The 30-year-old Tate dropped a lopsided unanimous decision to Raquel Pennington on the pay-per-view opener of Saturday night's blockbuster entry into New York, then decided to call it quits in her post-fight interview. Tate (18-7) is still widely regarded as one of the best female bantamweights in the world and was the reigning UFC champion as recently as four months ago, however UFC president Dana White understands the logic behind Tate's decision.
"I didn't see the Miesha Tate thing coming, but you know, it makes sense," White said at the UFC 205 post-fight press conference.
"Miesha's been so tough and durable, and not a tough, durable woman, but a tough, durable athlete. She's been in this for so long, and I could just tell when I talked to her tonight."
Tate came into UFC 205 as the No. 1 ranked female bantamweight in the UFC, according the promotion's media-generated rankings, but ultimately suffered a difficult and demoralizing loss to the No. 8 ranked Pennington. The setback put "Cupcake" on only the second two-fight losing streak of her career, and afterward a tearful Tate said that after sustaining years worth of punishment, it simply wasn't her time to compete anymore.
Tate was unable to explain her decision further as she was transported to the hospital following her fight and missed the event's post-fight press conference, but even that was a struggle for the emotional former champion, White said.
"Her and I had a little bit of a thing tonight," explained White. "She was refusing to go to the hospital. And I'm like, ‘you're going to the hospital.' She's like, ‘f*ck you, I don't work for you anymore.'
"So, yeah. I was like, that's a good point, but you need to go to the hospital. ... Then I had to start begging, ‘if you go to the hospital tonight, I'll get you another job doing something else, and I could be your boss again.' So, she went, yeah. She has to go."
What that job could entail is anyone's best guess. The UFC has historically awarded positions within the company to many of its biggest names in their post-fighting life, and Tate, as one of the most popular female fighters in the sport's young history, certainly fits that bill.

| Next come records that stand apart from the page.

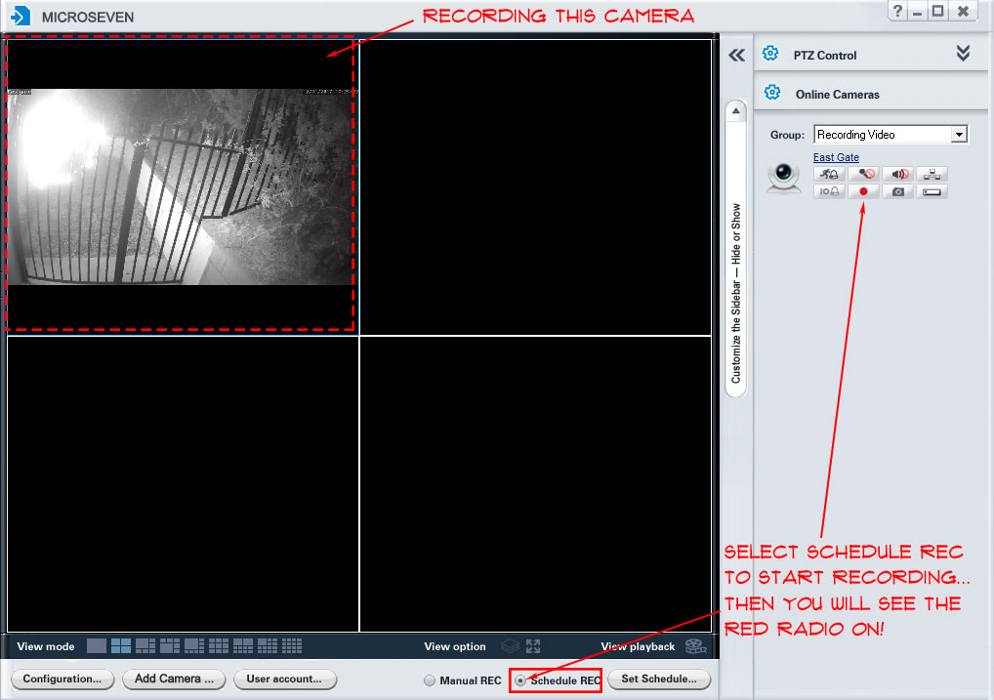Collapse the sidebar with double-left chevron

click(737, 56)
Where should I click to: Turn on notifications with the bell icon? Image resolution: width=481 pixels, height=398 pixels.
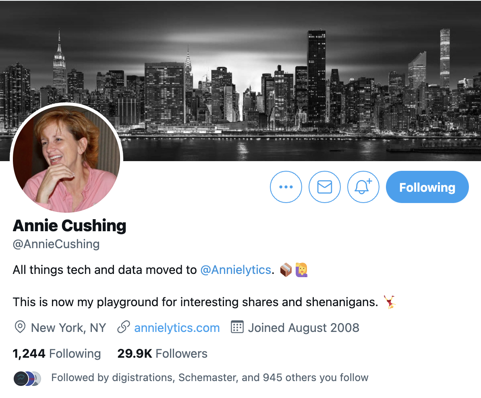pyautogui.click(x=363, y=187)
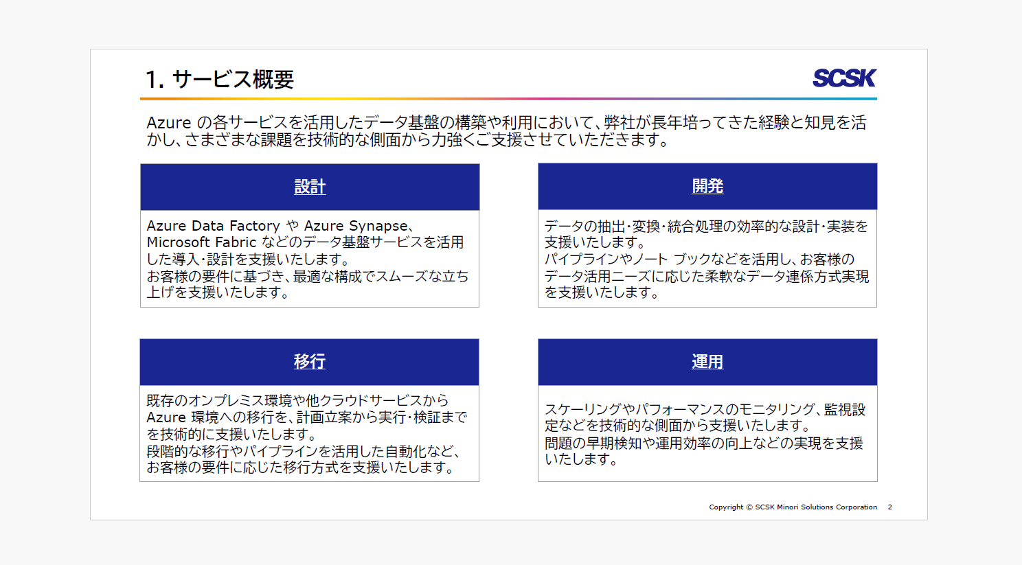Click the データの抽出・変換 description text
The height and width of the screenshot is (565, 1022).
coord(707,259)
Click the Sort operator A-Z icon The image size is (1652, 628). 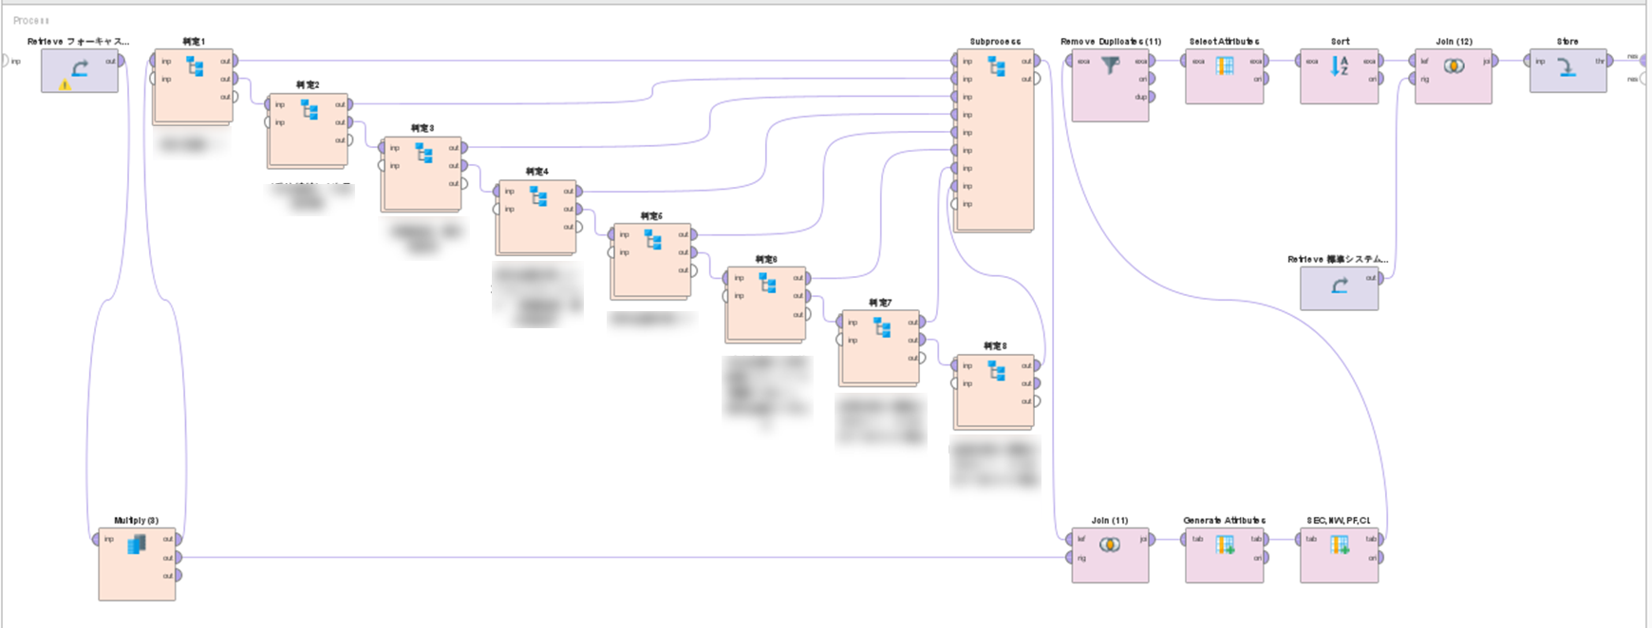point(1339,65)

But either way, if Tate's announcement truly does end up marking the end of her career, the Washington native will go down as a pioneer who accomplished virtually every major goal available to her. She and her foremost rival, Ronda Rousey, are the only two women in MMA history to capture both a Strikeforce and UFC title, and their early rivalry helped to spearhead the introduction of the women's weight classes into the UFC, aided in part by their roles as the first female coaches on the first female season of The Ultimate Fighter.
Tate now exits the sport holding a slew of notable victories over the likes of Marloes Coenen, Julie Kedzie, Sara McMann, and Liz Carmouche. But her crowning moment undoubtedly came earlier this year at UFC 196, when Tate stormed back from the brink of defeat to submit Holly Holm in the fifth round and win the UFC bantamweight title.
"She's upset and she's very emotional," White said. "But I care about Miesha a lot, and I think she's going to do just fine in her life after fighting."